# WHAT TO WORK ON:
Copy out the lines below word for word, leaving nothing out.

# INFORMATION GIVEN:
==================================================

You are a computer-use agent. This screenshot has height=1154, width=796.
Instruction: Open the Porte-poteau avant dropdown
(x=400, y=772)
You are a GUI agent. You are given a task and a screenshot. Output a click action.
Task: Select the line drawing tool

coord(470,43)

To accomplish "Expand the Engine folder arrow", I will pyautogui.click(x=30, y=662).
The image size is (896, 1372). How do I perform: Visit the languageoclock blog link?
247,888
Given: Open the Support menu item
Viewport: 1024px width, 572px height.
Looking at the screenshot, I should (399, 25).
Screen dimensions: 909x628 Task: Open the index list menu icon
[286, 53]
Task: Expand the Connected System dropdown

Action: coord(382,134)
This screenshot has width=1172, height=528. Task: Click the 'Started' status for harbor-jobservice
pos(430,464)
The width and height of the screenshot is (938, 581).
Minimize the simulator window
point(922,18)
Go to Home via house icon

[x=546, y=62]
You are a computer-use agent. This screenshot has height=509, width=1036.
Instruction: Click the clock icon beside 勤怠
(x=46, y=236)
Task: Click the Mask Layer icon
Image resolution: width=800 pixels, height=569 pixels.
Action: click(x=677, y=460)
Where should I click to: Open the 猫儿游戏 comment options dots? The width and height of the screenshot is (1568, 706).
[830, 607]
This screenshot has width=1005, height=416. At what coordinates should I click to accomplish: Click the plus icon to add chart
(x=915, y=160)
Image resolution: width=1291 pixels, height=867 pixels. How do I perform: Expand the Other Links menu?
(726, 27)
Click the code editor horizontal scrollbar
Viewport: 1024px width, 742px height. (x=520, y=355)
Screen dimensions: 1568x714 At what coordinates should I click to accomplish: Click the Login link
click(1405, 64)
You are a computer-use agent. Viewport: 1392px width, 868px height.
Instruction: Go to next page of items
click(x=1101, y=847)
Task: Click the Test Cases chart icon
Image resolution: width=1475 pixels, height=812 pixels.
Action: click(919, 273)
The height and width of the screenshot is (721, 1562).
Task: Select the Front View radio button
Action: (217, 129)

==================================================

# WORKED ANSWER:
You are a computer-use agent. This screenshot has height=1154, width=796.
Instruction: Open the Porte-poteau avant dropdown
(x=400, y=772)
You are a GUI agent. You are given a task and a screenshot. Output a click action.
Task: Select the line drawing tool

coord(470,43)

To accomplish "Expand the Engine folder arrow", I will pyautogui.click(x=30, y=662).
The image size is (896, 1372). How do I perform: Visit the languageoclock blog link?
247,888
Given: Open the Support menu item
Viewport: 1024px width, 572px height.
Looking at the screenshot, I should (399, 25).
Screen dimensions: 909x628 Task: Open the index list menu icon
[286, 53]
Task: Expand the Connected System dropdown

Action: coord(382,134)
This screenshot has width=1172, height=528. Task: Click the 'Started' status for harbor-jobservice
pos(430,464)
The width and height of the screenshot is (938, 581).
Minimize the simulator window
point(922,18)
Go to Home via house icon

[x=546, y=62]
You are a computer-use agent. This screenshot has height=509, width=1036.
Instruction: Click the clock icon beside 勤怠
(x=46, y=236)
Task: Click the Mask Layer icon
Image resolution: width=800 pixels, height=569 pixels.
Action: click(x=677, y=460)
Where should I click to: Open the 猫儿游戏 comment options dots? The width and height of the screenshot is (1568, 706).
[830, 607]
This screenshot has width=1005, height=416. At what coordinates should I click to accomplish: Click the plus icon to add chart
(x=915, y=160)
Image resolution: width=1291 pixels, height=867 pixels. How do I perform: Expand the Other Links menu?
(726, 27)
Click the code editor horizontal scrollbar
Viewport: 1024px width, 742px height. (x=520, y=355)
Screen dimensions: 1568x714 At what coordinates should I click to accomplish: Click the Login link
click(1405, 64)
You are a computer-use agent. Viewport: 1392px width, 868px height.
Instruction: Go to next page of items
click(x=1101, y=847)
Task: Click the Test Cases chart icon
Image resolution: width=1475 pixels, height=812 pixels.
Action: click(919, 273)
The height and width of the screenshot is (721, 1562).
Task: Select the Front View radio button
Action: (217, 129)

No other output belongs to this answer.